La proposta, avanzata dall’Alto Rappresentante Josep Borrell, è basata su tre ‘piste’. La prima mira a consegnare il più rapidamente possibile all’Ucraina munizioni da 155 mm, tratte dalle scorte esistenti degli Stati membri o dalla riassegnazione di ordini già piazzati: a questo fine, dovrebbe essere stanziato 1 miliardo di euro per rimborsare gli Stati per questi aiuti, usando la European Peace Facility (che è finanziata al 63% da soli 4 Paesi membri: Germania, Francia, Italia e Spagna). 

La seconda pista è quella di promuovere la domanda aggregata di munizioni, incoraggiando gli Stati ad acquistare congiuntamente, o tramite la European Defence Agency oppure mettendosi insieme almeno in tre, comprando da produttori Ue (per dare ordinativi all’industria militare e incoraggiarla a produrre). Per questo dovrebbe essere stanziato un altro miliardo di euro, sempre per la European Peace Facility, al fine di rimborsare gli Stati che forniscono munizioni all’Ucraina.  

La terza pista è aumentare la capacità produttiva dell’industria militare dell’Ue, sostenendola. Negli ultimi trent’anni, ha sottolineato Borrell, l’industria europea della difesa ha accumulato “un significativo deficit di capacità” produttiva. Se la prima ‘pista’ ha tempi relativamente brevi, anzi di fatto è già operativa, anche se non è noto esattamente a quanto ammontino le scorte degli Stati nazionali di queste munizioni (“è un’informazione classificata”, risponde la fonte), le altre due hanno tempi lunghi.  

Se partisse subito lo schema di acquisto congiunto, si stima che i primi ordini potrebbero essere piazzati entro “la fine di maggio”, una tempistica “molto ambiziosa” ma “realistica”. Il problema sono i tempi di consegna: attualmente, in Europa si aggirano sui “dodici mesi” per questo tipo di munizioni. Il che vuol dire che le prime munizioni da consegnare all’Ucraina attraverso il joint procurement arriverebbero a maggio 2024, forse qualche mese prima se l’industria riuscisse a comprimere un poco i tempi.  

Contemporaneamente, i ministri dovrebbero decidere se ricostituire in qualche misura la capacità della European Peace Facility, uno strumento che è nato per sostenere operazioni in tutto il mondo, ma che ha finito per essere usato principalmente per gli aiuti militari all’Ucraina: la speranza è che gli Stati membri concordino su un versamento di altri “3,5 miliardi” di euro nella Epf. Una parte di quei soldi potrebbero essere usati per ulteriori aiuti a Kiev.  

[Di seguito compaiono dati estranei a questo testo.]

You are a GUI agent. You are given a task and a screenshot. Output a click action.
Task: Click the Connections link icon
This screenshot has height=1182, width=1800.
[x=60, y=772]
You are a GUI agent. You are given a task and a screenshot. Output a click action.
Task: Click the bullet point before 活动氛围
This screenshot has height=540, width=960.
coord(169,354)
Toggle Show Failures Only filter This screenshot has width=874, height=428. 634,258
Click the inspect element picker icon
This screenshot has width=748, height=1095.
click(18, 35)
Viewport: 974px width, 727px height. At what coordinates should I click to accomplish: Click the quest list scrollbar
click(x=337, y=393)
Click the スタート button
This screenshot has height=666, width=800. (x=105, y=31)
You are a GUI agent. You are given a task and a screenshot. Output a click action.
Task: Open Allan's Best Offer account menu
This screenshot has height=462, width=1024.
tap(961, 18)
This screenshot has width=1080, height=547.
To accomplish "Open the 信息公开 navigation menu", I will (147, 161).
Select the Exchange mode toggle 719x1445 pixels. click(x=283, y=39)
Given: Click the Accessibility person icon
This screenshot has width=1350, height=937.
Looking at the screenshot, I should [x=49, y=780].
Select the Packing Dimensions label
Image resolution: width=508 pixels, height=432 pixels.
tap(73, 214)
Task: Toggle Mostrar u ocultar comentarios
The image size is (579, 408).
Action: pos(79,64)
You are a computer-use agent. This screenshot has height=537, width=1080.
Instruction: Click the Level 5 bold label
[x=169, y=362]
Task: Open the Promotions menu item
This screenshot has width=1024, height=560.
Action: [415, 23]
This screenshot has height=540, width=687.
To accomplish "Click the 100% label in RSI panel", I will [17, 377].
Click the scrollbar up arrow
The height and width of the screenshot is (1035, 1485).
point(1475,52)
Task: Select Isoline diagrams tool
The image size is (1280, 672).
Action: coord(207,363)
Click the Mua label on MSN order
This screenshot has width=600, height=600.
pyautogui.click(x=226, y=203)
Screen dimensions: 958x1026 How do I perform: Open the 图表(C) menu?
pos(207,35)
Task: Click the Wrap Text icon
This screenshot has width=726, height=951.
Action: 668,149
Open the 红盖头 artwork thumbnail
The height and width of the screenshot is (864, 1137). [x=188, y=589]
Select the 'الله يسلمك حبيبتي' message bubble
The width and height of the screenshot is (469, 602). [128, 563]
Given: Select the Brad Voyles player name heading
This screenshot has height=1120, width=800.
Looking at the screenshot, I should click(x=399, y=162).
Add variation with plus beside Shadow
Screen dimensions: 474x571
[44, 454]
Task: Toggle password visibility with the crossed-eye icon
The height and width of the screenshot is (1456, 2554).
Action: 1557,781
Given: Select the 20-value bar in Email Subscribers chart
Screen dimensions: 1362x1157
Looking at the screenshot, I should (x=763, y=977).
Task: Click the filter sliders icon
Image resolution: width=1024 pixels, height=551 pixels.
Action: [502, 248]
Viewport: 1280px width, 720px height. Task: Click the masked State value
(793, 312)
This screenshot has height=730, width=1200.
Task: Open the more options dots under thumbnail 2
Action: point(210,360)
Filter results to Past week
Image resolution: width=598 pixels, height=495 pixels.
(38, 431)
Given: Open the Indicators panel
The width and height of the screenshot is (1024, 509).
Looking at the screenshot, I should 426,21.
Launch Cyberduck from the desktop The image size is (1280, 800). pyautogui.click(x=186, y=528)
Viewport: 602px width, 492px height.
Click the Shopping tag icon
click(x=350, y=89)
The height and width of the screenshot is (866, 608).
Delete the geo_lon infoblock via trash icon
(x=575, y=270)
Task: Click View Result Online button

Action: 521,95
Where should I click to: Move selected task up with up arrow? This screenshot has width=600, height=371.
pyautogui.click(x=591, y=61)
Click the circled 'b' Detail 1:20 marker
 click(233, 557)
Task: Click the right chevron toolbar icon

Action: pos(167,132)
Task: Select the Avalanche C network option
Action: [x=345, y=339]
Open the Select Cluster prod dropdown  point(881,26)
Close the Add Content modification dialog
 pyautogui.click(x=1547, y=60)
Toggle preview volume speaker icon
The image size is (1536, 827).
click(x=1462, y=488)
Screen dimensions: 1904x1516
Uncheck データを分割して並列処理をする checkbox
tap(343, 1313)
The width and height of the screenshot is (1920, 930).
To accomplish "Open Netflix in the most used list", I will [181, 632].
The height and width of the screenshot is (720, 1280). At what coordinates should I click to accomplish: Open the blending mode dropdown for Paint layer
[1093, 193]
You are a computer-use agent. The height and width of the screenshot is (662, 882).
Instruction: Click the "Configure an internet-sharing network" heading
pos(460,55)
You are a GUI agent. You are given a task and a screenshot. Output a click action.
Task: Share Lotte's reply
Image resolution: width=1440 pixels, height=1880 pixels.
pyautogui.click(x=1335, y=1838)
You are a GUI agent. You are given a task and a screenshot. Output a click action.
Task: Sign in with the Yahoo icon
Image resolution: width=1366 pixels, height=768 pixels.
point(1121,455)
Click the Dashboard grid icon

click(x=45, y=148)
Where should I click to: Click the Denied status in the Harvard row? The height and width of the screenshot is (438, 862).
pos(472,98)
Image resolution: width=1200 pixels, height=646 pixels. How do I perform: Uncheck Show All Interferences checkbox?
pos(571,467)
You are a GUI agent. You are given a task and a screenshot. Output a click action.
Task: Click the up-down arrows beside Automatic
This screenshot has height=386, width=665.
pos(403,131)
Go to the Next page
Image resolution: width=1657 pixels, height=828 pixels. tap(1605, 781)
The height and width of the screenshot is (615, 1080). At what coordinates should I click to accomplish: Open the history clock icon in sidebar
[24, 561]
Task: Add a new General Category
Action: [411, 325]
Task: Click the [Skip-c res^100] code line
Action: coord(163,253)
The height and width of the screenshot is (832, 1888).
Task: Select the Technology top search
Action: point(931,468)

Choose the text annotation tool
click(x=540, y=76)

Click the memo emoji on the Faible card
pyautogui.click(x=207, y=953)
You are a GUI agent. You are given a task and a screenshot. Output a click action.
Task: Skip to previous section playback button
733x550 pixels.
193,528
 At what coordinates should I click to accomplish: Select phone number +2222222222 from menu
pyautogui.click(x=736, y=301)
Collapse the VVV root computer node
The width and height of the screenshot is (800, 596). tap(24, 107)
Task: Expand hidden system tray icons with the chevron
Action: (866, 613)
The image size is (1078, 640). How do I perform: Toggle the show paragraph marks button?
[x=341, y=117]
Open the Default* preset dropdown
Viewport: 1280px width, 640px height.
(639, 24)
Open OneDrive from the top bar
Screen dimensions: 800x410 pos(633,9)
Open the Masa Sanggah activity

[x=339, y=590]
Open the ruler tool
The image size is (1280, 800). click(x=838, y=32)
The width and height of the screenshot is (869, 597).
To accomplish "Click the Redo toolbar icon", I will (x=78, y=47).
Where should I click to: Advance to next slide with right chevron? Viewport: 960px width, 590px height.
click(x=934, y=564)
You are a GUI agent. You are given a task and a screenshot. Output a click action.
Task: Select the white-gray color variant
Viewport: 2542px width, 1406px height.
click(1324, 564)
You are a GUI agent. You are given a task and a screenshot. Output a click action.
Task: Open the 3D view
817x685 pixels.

L’Estonia, con la premier Kaja Kallas, ha proposto di fissare l’obiettivo di produrre 1 milioni di munizioni da 155 mm da consegnare all’Ucraina, il che vuol dire una spesa di circa 4 miliardi di euro, tenendo conto del prezzo medio corrente.  

L’obiettivo è oggetto di discussione nel Coreper: gli Stati membri sono divisi, perché “alcuni dicono che bisogna fissarlo”, mentre altri, “più scrupolosi”, obiettano che, visto che non è affatto sicuro che l’industria possa produrne così tante e non si conoscono i tempi di consegna, annunciare un obiettivo quantitativo non sarebbe saggio, poiché si rischierebbe di non rispettarlo.  

Tuttavia, viene fatto notare, il “cammino” proposto da Borrell mira a raggiungere un obiettivo simile, senza annunciarlo formalmente. Il problema, oltre a trovare un accordo tra i Paesi membri, è la capacità produttiva dell’industria militare dell’Unione Europea, che è nata come un progetto di pace, vocato all’esercizio del ‘soft power’. E, con l’esercito russo dispiegato in Ucraina, i tempi di consegna non sono una variabile secondaria.